The buildings [in the ghetto], which were wedged too closely together from the start, needed a long-overdue renovation to stay standing, especially as the city’s water levels continue to rise due to climate change. In 2014, looking forward to the 500th anniversary of the ghetto’s creation in 2016, a group of philanthropists called the Venetian Heritage Council, led by the famed Jewish fashion designer Diane von Fürstenberg, announced a $12 million project to restore the ghetto.

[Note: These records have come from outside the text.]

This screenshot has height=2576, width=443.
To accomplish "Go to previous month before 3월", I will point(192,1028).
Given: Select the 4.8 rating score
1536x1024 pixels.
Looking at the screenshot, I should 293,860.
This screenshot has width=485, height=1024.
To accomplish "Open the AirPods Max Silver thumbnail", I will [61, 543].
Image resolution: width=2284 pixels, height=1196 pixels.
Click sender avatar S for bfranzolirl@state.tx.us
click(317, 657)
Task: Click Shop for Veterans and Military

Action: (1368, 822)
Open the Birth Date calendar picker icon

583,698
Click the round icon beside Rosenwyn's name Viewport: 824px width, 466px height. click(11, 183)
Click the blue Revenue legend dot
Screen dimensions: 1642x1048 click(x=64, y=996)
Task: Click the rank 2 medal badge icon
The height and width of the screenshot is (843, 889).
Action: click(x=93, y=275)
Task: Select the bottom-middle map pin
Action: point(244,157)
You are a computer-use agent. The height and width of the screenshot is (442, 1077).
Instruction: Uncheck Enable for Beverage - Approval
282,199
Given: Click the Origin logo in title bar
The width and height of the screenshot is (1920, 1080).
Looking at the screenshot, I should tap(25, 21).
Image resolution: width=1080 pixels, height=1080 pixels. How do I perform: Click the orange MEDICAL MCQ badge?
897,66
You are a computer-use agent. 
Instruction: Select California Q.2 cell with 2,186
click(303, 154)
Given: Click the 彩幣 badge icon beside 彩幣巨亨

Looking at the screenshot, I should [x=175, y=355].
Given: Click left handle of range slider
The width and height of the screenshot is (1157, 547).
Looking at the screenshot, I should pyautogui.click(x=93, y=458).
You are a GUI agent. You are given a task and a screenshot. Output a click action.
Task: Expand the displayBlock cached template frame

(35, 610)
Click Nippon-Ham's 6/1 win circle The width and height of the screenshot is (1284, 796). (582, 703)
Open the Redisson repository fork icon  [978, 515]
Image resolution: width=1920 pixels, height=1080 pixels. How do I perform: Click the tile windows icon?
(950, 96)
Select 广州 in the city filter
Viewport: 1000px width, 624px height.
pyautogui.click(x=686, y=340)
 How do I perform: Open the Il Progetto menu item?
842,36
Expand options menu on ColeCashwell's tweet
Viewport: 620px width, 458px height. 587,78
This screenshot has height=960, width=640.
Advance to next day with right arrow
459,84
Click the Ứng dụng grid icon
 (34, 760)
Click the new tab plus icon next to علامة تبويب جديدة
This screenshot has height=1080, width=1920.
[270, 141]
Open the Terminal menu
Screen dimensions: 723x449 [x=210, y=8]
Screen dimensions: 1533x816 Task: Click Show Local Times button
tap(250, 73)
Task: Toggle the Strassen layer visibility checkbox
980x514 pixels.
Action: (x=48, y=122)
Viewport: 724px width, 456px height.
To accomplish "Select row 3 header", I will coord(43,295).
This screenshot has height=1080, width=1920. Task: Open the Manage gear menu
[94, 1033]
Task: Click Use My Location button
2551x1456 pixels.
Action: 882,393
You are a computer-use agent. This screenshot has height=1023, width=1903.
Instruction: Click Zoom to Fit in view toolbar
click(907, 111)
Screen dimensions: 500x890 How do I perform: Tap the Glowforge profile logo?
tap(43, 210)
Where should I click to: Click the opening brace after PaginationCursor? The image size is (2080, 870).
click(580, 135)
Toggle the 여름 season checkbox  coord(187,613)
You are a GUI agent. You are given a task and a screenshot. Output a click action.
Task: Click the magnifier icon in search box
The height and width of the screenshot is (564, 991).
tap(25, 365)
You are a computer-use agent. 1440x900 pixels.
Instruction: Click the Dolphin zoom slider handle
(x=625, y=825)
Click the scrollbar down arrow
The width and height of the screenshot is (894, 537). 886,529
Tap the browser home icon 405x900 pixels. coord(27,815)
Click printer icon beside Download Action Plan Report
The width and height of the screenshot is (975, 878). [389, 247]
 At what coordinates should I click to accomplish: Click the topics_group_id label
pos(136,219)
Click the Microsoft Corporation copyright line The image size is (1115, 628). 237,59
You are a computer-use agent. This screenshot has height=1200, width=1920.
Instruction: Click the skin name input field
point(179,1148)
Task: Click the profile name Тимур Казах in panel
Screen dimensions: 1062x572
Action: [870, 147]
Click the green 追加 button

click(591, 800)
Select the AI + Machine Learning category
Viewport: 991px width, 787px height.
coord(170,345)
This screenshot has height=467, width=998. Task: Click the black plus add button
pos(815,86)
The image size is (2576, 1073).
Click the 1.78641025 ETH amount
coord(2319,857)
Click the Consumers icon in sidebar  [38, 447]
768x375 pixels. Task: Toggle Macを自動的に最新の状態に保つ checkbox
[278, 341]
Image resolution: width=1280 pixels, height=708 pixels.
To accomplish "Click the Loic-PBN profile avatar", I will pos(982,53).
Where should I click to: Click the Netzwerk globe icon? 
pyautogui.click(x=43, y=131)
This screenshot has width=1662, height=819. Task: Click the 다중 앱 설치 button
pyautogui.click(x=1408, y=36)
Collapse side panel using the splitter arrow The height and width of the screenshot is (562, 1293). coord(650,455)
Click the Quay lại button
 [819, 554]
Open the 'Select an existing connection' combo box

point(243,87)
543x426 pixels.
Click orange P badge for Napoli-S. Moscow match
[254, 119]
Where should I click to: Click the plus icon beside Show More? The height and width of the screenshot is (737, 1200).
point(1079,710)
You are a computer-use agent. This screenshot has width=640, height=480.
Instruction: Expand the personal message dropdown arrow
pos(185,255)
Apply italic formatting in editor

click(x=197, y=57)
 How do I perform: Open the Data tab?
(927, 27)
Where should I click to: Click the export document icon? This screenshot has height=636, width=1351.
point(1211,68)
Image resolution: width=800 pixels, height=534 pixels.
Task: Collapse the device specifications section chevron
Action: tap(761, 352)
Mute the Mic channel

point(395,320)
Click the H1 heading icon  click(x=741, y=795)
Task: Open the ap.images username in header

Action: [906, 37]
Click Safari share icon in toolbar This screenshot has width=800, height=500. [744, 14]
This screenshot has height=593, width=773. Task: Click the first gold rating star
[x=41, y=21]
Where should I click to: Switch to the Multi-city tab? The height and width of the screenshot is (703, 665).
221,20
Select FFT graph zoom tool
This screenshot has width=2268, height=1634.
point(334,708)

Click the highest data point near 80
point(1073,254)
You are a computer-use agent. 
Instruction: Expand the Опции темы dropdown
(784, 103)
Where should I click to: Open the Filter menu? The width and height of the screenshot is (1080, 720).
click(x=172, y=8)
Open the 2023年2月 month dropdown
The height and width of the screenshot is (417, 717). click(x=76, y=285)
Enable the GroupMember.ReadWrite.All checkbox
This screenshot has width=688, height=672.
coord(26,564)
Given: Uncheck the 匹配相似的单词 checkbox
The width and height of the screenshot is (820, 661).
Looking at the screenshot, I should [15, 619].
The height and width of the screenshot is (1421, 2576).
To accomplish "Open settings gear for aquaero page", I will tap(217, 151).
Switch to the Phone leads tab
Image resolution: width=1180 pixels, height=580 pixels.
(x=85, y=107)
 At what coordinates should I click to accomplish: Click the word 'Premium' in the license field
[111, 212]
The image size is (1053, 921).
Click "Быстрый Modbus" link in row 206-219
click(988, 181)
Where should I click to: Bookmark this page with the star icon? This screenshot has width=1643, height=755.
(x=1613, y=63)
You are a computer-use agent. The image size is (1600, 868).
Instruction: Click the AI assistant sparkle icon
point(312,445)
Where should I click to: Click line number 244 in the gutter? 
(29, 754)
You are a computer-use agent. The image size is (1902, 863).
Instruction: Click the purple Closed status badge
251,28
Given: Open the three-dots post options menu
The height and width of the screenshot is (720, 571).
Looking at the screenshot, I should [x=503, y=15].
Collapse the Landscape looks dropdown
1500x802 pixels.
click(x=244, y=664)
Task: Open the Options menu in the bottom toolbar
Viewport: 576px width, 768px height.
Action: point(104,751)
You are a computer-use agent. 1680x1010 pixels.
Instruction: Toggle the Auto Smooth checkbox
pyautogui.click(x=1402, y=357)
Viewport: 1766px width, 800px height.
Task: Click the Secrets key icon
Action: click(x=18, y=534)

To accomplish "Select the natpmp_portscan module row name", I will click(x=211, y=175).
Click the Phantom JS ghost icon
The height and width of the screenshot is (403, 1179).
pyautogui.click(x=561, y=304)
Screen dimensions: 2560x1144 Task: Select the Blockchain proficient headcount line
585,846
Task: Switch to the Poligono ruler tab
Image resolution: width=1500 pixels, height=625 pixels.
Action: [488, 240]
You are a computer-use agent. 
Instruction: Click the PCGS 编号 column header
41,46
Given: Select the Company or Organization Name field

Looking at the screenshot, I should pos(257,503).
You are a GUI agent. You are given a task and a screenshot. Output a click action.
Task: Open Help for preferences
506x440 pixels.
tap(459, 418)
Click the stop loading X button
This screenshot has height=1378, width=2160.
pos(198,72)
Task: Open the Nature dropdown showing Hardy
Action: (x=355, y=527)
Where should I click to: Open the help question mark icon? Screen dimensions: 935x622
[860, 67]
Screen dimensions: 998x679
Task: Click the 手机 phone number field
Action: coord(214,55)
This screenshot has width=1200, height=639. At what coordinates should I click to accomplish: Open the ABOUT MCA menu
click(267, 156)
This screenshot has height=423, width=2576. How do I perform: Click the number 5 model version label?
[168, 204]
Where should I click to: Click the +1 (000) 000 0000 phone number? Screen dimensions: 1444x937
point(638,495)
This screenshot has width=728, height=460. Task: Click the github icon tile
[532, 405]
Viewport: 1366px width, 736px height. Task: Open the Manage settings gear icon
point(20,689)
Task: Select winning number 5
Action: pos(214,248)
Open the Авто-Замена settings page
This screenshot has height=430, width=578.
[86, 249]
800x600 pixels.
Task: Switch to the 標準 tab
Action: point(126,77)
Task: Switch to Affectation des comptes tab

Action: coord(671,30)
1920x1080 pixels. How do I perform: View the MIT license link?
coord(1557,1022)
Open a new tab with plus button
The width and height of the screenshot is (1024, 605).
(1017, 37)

But the project fell through when the group couldn’t raise enough funds to begin the restoration.

Architecturally, the most important features of the ghetto are likely its synagogues:

Hidden within ordinary-looking buildings in the square sit La Scola Spagnola (Spanish Synagogue), and La Scola Levantina (Levantine Synagogue), the last synagogues built in the quarter, in 1541 and 1580, respectively. Coming from various regions of Europe, each Jewish group sought to retain its own traditions and community spirit inside the ghetto. By 1571, there were five synagogues, each dedicated to a distinct ethnic group.

The Spanish Synagogue is the only [one] that has been continuously used since its founding. Said to be designed by the famous Venetian Baroque architect Baldassare Longhena, the temple resembles the style of many contemporary Venetian monuments and palazzos. Carved wooden doors inscribed with Psalm verses welcome congregants. The bimah, or prayer podium, features marble columns, and the floor is made up of white and gray marble tiles, arranged in a concentric square pattern.

The Schola Levantina, rebuilt in 1680, is an elegant building also attributed to Longhena. Dark wooden panels clad the square-plan prayer room, and the 18th-century bimah stands in a raised polygonal apse, covered by a domed skylight. Of the remaining three temples in the ghetto, La Scola Grande Tedesca (German Synagogue), erected by Ashkenazi Jews in 1528, is the oldest.

The Spanish Synagogue was founded by Sephardim who came more or less directly from Spain; whereas the “Levantine” Jews had left Spain for the Ottoman empire, and from there migrated to Italy.